View Single Post
      07-12-2013, 11:10 AM   #21
Rick F.
Lieutenant Colonel
Rick F.'s Avatar
789
Rep
1,869
Posts

Drives: 2013 BMW 335i cabriolet
Join Date: Jun 2009
Location: Catonsville, MD

iTrader: (0)

Quote:
Originally Posted by dazed^ View Post
Awesome as usual, thanks for sharing.

I wondered at the statement that "kill" is a Dutch name for a stream, because I've never heard of that before. In modern-day Dutch at least, one would say "beek", "stroom", or "rivier"; no name resembling "kill" comes to mind. Anyway.
dazed,

Glad you enjoyed the report!

Regarding "kill," I wasn't sure what it meant so I looked it up on the always-accurate Internet… Apparently it comes from "Middle Dutch" (1150-1500), so I'm not surprised that it doesn't translate currently. Check out kill (body of water) on Wikipedia.

The modern Dutch word "beek" reminds me of a story. When my wife and I first went to England, we decided it would be fun to hike from the town of Haworth to the setting for Emily Brontė's Wuthering Heights. We had directions in a little pamphlet.
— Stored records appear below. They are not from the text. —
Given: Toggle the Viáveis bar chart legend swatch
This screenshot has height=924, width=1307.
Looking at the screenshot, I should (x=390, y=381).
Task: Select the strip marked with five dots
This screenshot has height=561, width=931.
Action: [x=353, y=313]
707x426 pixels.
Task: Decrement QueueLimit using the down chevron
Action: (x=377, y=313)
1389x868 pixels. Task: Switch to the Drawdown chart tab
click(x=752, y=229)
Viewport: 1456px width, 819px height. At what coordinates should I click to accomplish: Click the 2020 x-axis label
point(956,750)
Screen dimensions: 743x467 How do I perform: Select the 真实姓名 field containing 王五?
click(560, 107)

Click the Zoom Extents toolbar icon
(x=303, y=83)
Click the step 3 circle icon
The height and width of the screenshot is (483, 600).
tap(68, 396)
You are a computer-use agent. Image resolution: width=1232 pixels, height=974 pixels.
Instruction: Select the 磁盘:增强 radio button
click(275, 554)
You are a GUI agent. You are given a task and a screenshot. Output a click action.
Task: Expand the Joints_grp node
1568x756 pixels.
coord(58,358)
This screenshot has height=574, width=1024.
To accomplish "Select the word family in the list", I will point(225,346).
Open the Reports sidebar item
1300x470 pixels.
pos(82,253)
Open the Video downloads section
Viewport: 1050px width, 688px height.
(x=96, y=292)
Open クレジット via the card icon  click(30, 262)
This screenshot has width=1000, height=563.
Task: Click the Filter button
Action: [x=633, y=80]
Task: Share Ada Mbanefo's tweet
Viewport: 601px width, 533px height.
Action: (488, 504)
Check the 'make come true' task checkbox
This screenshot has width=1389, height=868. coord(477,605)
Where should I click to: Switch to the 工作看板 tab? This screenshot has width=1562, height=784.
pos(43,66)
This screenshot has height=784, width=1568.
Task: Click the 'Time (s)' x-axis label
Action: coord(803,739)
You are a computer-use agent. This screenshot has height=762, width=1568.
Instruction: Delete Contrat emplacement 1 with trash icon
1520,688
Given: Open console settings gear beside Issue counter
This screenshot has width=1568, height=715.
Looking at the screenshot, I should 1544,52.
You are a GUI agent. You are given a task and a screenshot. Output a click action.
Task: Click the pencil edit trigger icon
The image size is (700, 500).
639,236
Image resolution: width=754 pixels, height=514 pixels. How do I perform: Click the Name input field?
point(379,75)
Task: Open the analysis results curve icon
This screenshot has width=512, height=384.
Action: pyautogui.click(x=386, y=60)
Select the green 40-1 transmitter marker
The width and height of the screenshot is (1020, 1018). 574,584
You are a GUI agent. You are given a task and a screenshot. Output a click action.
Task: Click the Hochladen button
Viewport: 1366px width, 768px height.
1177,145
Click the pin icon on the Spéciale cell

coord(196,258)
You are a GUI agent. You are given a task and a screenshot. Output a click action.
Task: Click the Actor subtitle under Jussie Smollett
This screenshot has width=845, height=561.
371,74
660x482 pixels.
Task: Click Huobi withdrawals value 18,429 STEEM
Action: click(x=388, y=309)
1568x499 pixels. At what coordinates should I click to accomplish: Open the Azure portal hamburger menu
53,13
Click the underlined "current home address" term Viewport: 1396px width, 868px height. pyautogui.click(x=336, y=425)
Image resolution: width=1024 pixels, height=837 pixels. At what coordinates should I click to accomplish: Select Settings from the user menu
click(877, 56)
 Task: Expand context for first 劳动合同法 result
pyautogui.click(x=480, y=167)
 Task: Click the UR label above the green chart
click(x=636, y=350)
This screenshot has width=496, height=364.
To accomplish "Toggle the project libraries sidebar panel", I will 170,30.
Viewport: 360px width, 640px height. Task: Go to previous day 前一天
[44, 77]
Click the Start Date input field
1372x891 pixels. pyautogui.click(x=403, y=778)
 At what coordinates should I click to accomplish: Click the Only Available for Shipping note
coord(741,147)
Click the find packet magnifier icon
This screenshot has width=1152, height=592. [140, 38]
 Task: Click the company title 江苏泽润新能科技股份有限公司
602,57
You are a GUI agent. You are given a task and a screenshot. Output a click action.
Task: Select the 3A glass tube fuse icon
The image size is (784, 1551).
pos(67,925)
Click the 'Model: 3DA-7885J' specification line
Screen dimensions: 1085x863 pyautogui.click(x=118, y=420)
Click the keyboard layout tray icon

After a couple of miles, however, the guidance was to "follow the beck." Well, we had no idea what a "beck" was!

We later learned that a beck is a stream. We had followed the stream, since there wasn't anywhere to cross, and it all worked out well. Thankfully, it was a beautiful day on Haworth Moor, and no sudden "wuthering" showed up.